Workout DVDs, “As Seen on TV” workout equipment, gym memberships: These are all things millions of people try every year in an effort to become more fit. But what if improving your own health simply came down to spending more time with other people who are in good health? As entrepreneur Jim Rohn said, “You are the average of the five people you spend the most time with.” Since Rohn was an entrepreneur and was mostly interested in helping others become more successful, the point he was trying to make was, if you spend time with more successful people, you will also become more successful. On the other hand, if you hang out with people who are negative, they could have a negative impact on your life.

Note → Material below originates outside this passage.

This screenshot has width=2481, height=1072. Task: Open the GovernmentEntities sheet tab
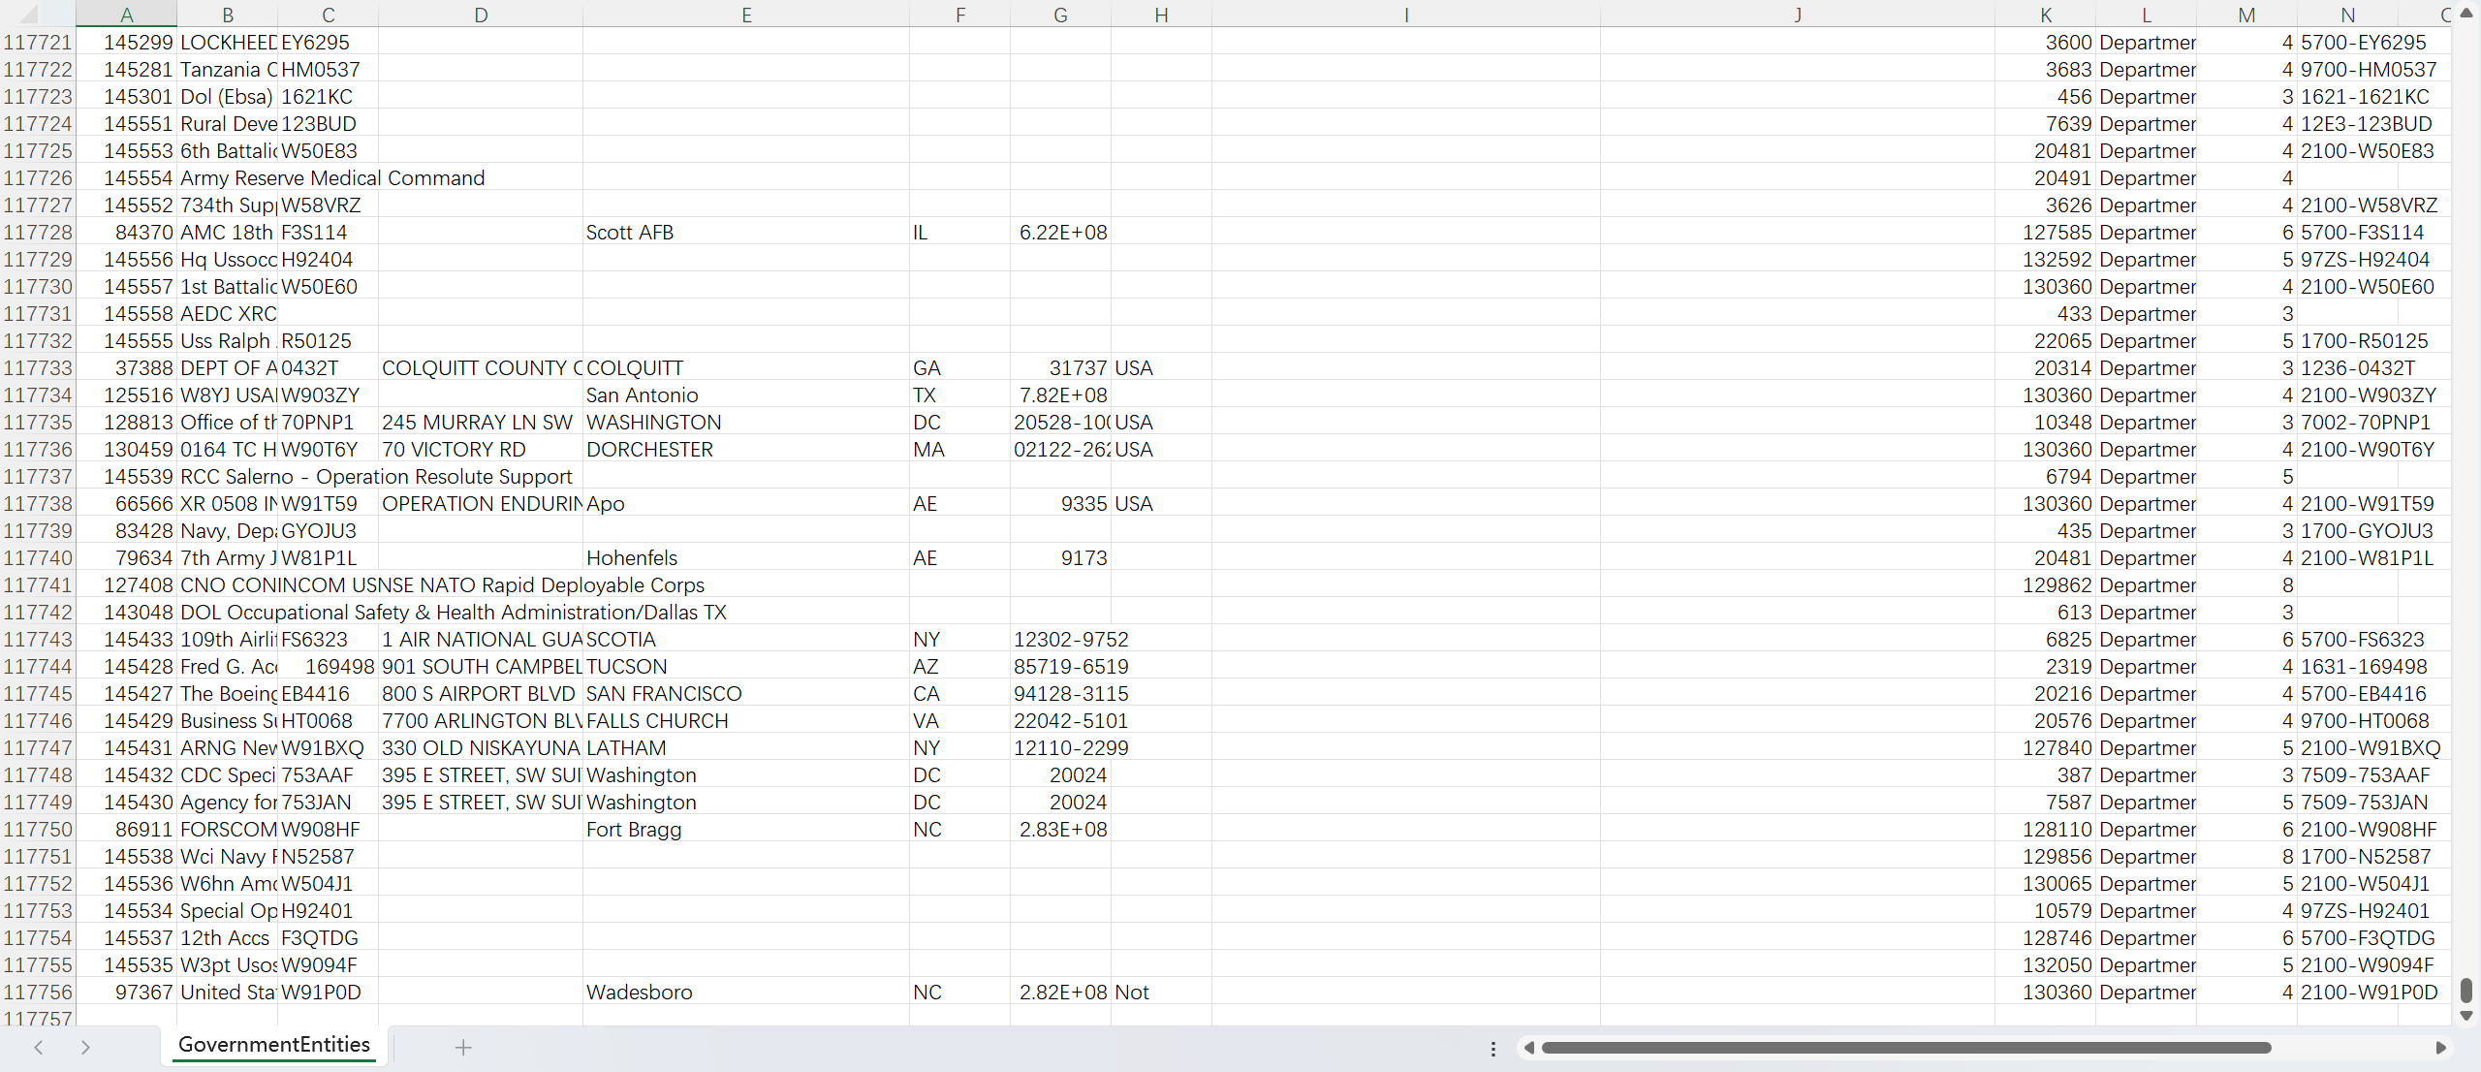[274, 1045]

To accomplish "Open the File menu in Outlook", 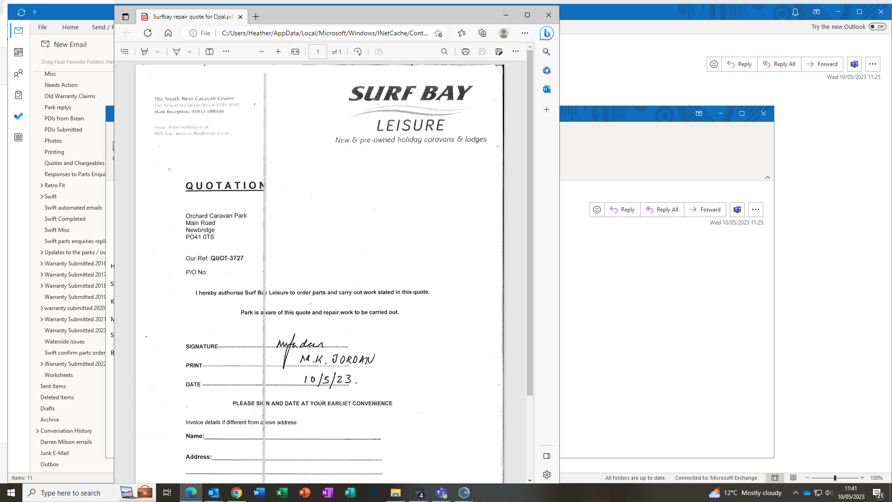I will tap(42, 27).
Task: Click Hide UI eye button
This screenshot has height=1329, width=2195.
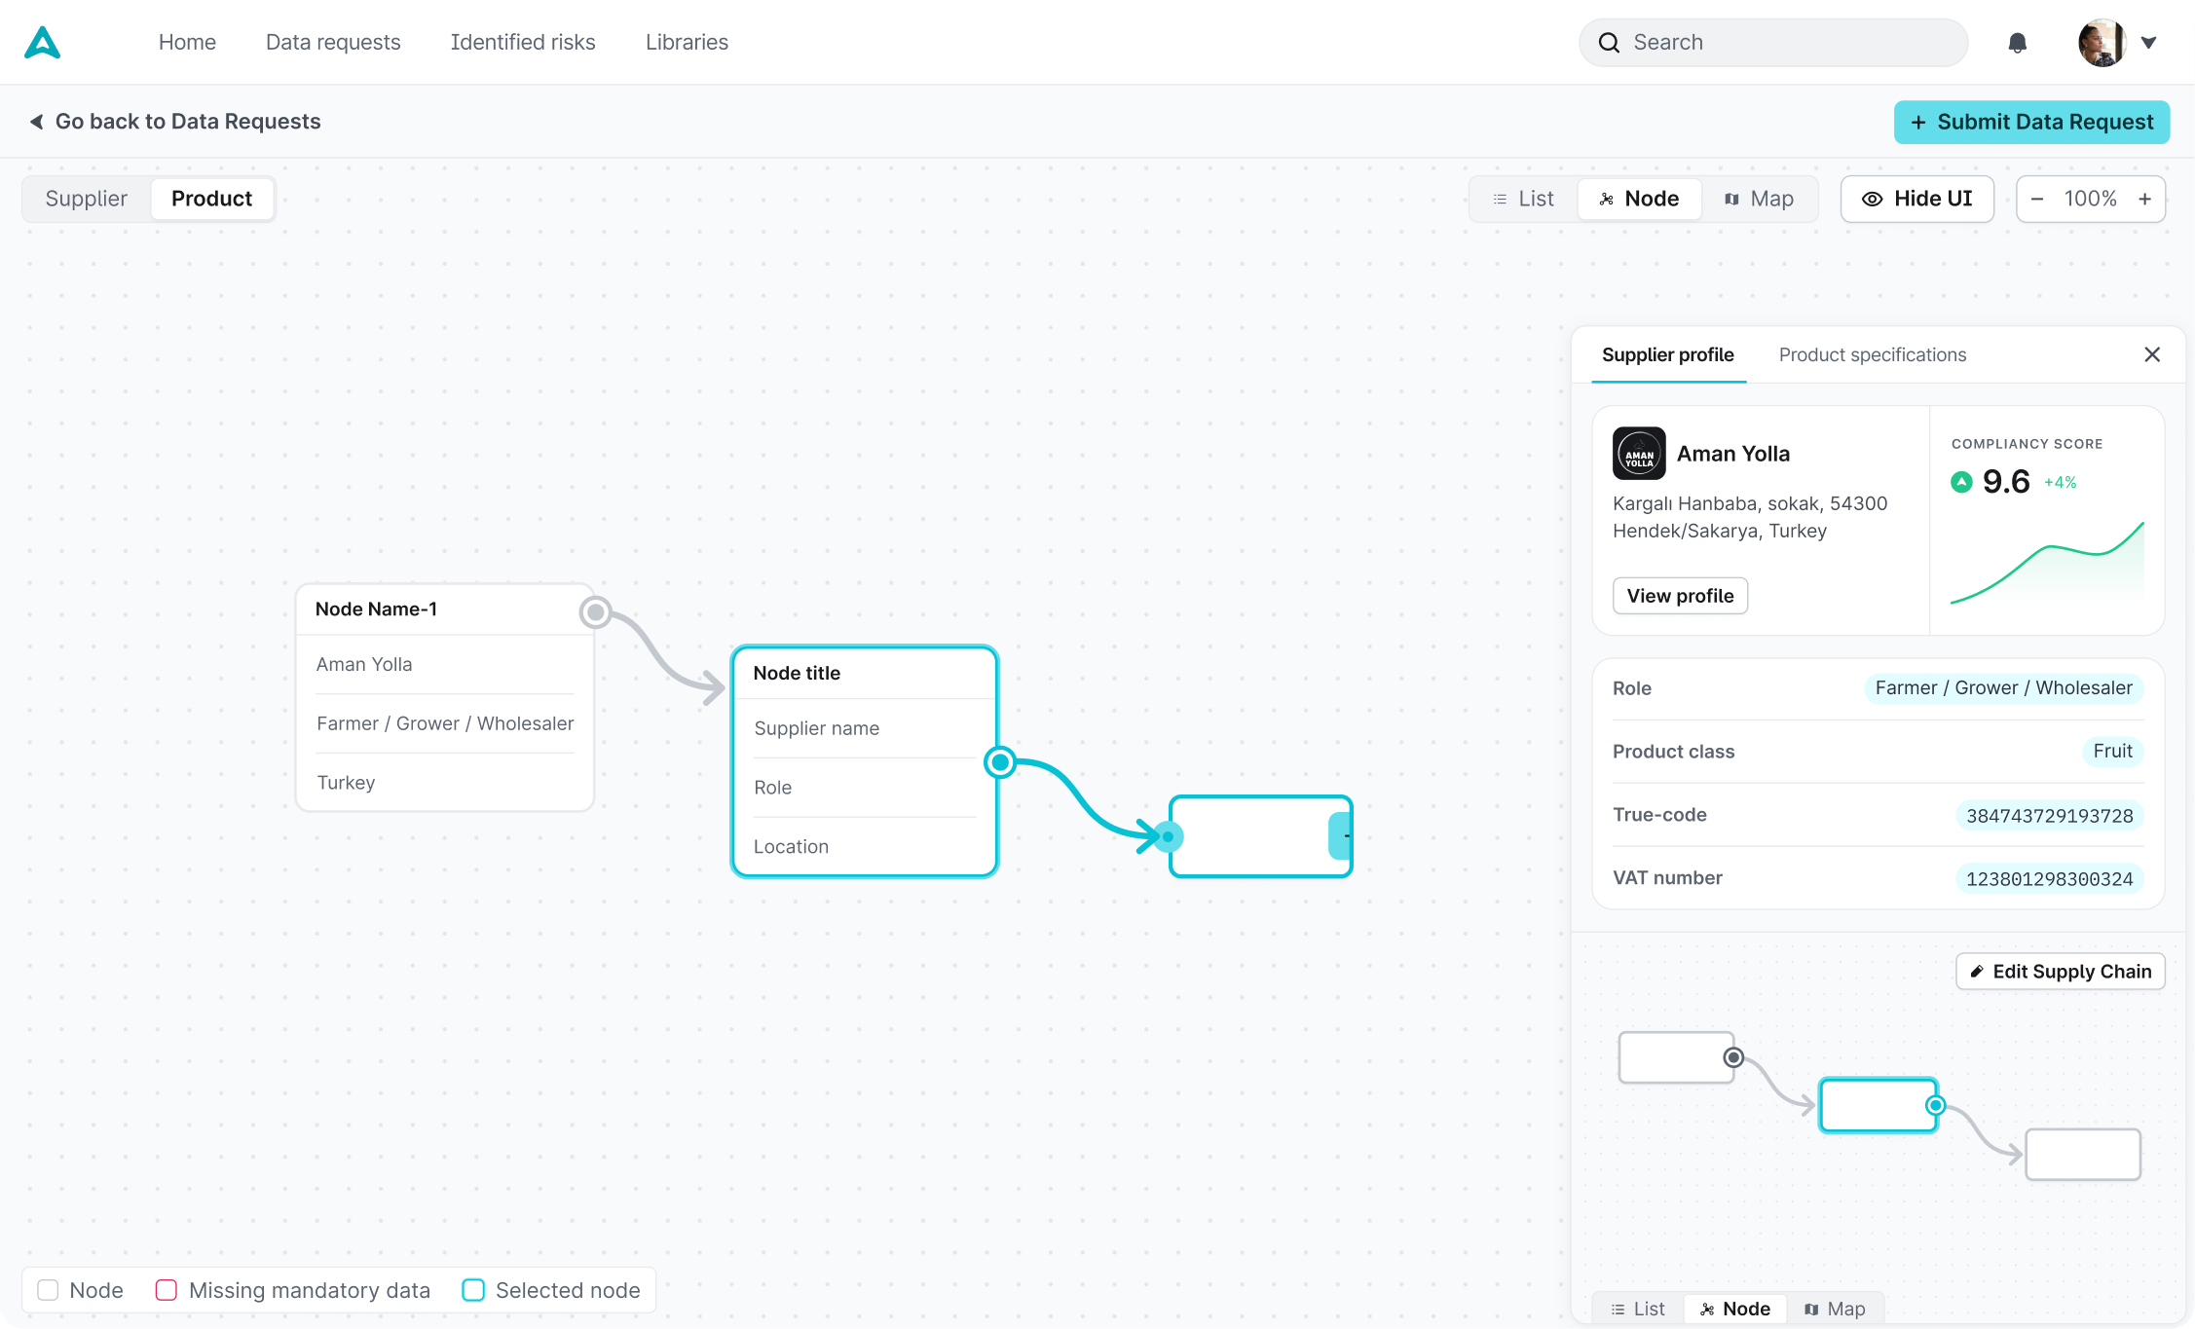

This theory can be applied to almost all aspects of life — including your fitness levels.
So, let’s try something: Stop and think about what type of shape you’d like to be in. Now think about the five people you spend the most time with. Do these people match up with your goal of being a more fit person? Do they enable or disable your vision of a more fit you? Now, before you think I’m the most cold-hearted person on the planet and I’m about to tell you to ditch your friends, allow me to explain: You certainly do not have to break the news to your couch-potato friend that he’s no longer invited to your party next weekend because his Netflix addiction doesn’t match up with your fitness goals. What you can do, however, is spend a little more time with people who are also invested in fitness. Even if it’s just once a week that you and your fit friend go for a walk and talk instead of going to happy hour and having drinks to catch up, that will make a big difference when it comes to your overall lifestyle.
Or, another way to tackle the friends-accidentally-sabotaging-your-fitness-progress problem: Challenge yourself to become the fit friend in your group. If Rohn’s words are true, your improved levels of fitness may cause your friends and family to improve their health, and BOOM: You’ve got a chain reaction. Be the friend that suggests going kayaking or skiing or hiking, instead of sitting around watching Netflix all day; instead of going out for pizza and wings, try having people over and grilling some lean protein and veggies. Now, with all six of your core group being healthier, you’ve created a healthier environment for everyone to be in — and you’ve upped your chances of reaching your own fitness goals.
So, do you need to toss all of your friends to the curb? Of course not. You can, however, work to surround yourself with fit people and influence the people close to you (without stepping on too many toes) to become healthier WITH you so you can achieve your desired level of health and fitness. After all, your close friends are the ones who influence you the most — and that applies to your fitness levels, too.